◆ WHAT IS ASKED: Turn the records from the line containing "Where should I" through the final line into a JSON list of strings, one string per line, with blank lines dropped. Leave the pictures out of the answer.

------

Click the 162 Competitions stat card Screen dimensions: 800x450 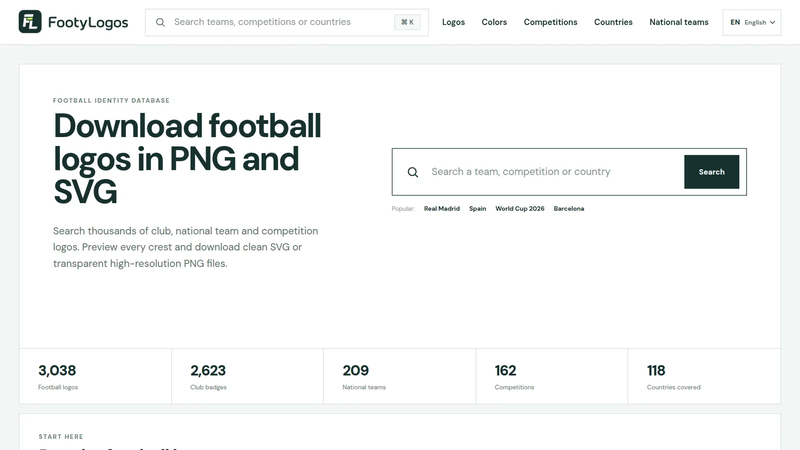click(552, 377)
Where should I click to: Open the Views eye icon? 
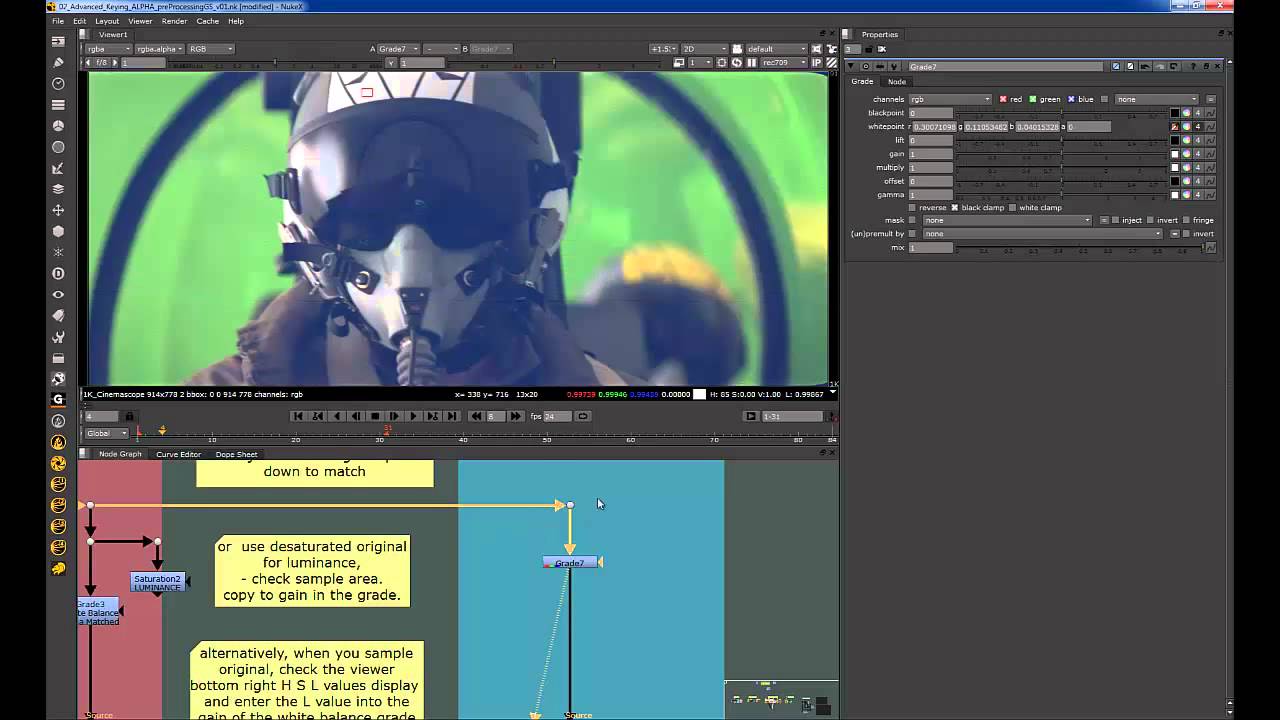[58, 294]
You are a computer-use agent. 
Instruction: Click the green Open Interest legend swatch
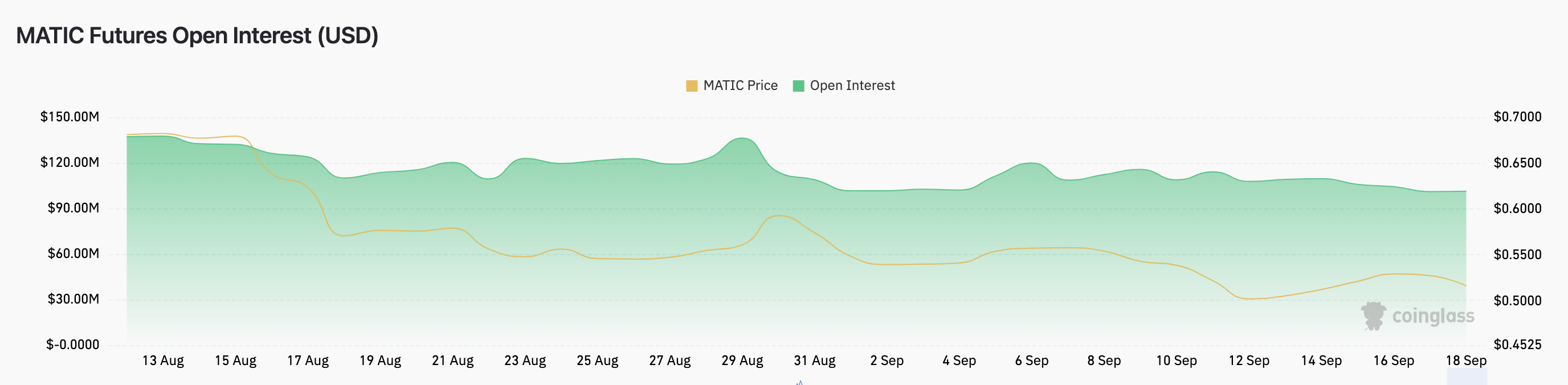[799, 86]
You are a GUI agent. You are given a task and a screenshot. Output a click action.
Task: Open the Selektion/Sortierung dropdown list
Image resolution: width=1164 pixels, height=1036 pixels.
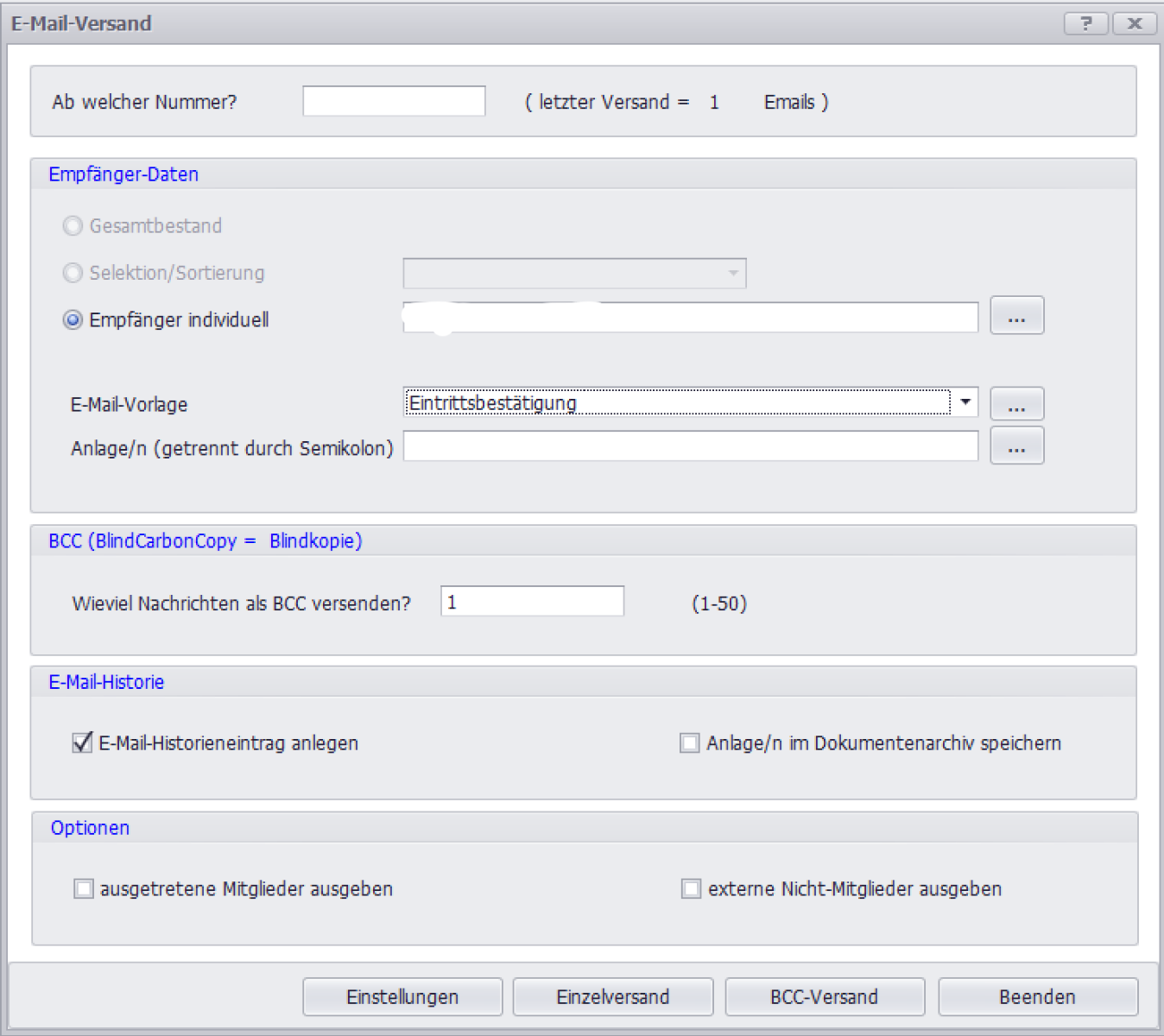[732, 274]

------

◆ OUTPUT OF THE EXERCISE:
[
  "Where should I click to: Open the Views eye icon? ",
  "[58, 294]",
  "You are a computer-use agent. ",
  "Instruction: Click the green Open Interest legend swatch",
  "[799, 86]",
  "You are a GUI agent. You are given a task and a screenshot. Output a click action.",
  "Task: Open the Selektion/Sortierung dropdown list",
  "Image resolution: width=1164 pixels, height=1036 pixels.",
  "[732, 274]"
]